> [What needs to be done]:
Transcribe verbatim every line from the line containing "Toggle sync lock on track V3" to the end of the entries, including both endpoints. Output nothing beyond those lines.

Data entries
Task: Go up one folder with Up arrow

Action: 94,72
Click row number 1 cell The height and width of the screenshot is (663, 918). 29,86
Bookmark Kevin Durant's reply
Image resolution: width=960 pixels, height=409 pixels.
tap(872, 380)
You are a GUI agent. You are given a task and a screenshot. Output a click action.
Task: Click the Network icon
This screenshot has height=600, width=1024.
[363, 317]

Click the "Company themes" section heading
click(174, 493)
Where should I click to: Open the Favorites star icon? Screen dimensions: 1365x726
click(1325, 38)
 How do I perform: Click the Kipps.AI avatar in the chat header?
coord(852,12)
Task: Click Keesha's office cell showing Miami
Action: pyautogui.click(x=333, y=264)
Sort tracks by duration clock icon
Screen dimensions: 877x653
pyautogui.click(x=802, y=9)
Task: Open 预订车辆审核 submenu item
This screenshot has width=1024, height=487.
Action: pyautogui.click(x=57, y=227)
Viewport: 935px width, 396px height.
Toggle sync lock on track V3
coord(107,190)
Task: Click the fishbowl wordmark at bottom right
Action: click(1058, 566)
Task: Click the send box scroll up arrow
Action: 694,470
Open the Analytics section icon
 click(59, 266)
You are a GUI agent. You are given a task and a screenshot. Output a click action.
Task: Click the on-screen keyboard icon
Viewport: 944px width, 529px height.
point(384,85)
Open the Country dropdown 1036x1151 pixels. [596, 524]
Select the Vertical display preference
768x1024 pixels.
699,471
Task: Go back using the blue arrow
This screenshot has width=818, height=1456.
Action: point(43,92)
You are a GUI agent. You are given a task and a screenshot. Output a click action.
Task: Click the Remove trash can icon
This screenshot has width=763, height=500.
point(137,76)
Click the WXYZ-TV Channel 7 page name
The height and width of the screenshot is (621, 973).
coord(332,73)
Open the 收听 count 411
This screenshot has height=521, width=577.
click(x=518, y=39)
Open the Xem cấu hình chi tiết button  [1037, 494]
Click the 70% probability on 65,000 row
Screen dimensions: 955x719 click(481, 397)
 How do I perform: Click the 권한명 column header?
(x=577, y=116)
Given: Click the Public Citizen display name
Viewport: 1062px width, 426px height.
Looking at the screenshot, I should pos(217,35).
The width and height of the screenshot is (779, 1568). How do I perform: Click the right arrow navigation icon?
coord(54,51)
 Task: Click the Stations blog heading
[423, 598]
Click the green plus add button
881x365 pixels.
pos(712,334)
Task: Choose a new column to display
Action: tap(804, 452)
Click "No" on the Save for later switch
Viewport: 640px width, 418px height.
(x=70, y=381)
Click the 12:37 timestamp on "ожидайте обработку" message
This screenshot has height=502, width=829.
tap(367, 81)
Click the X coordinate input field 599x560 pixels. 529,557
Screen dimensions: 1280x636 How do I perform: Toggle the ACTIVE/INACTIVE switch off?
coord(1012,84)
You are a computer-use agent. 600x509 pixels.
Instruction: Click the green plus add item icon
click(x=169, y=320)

> [Result of this task]:
Toggle sync lock on track V3
coord(107,190)
Task: Click the fishbowl wordmark at bottom right
Action: click(1058, 566)
Task: Click the send box scroll up arrow
Action: 694,470
Open the Analytics section icon
 click(59, 266)
You are a GUI agent. You are given a task and a screenshot. Output a click action.
Task: Click the on-screen keyboard icon
Viewport: 944px width, 529px height.
point(384,85)
Open the Country dropdown 1036x1151 pixels. [596, 524]
Select the Vertical display preference
768x1024 pixels.
699,471
Task: Go back using the blue arrow
This screenshot has width=818, height=1456.
Action: point(43,92)
You are a GUI agent. You are given a task and a screenshot. Output a click action.
Task: Click the Remove trash can icon
This screenshot has width=763, height=500.
point(137,76)
Click the WXYZ-TV Channel 7 page name
The height and width of the screenshot is (621, 973).
coord(332,73)
Open the 收听 count 411
This screenshot has height=521, width=577.
click(x=518, y=39)
Open the Xem cấu hình chi tiết button  [1037, 494]
Click the 70% probability on 65,000 row
Screen dimensions: 955x719 click(481, 397)
 How do I perform: Click the 권한명 column header?
(x=577, y=116)
Given: Click the Public Citizen display name
Viewport: 1062px width, 426px height.
Looking at the screenshot, I should pos(217,35).
The width and height of the screenshot is (779, 1568). How do I perform: Click the right arrow navigation icon?
coord(54,51)
 Task: Click the Stations blog heading
[423, 598]
Click the green plus add button
881x365 pixels.
pos(712,334)
Task: Choose a new column to display
Action: tap(804, 452)
Click "No" on the Save for later switch
Viewport: 640px width, 418px height.
(x=70, y=381)
Click the 12:37 timestamp on "ожидайте обработку" message
This screenshot has height=502, width=829.
tap(367, 81)
Click the X coordinate input field 599x560 pixels. 529,557
Screen dimensions: 1280x636 How do I perform: Toggle the ACTIVE/INACTIVE switch off?
coord(1012,84)
You are a computer-use agent. 600x509 pixels.
Instruction: Click the green plus add item icon
click(x=169, y=320)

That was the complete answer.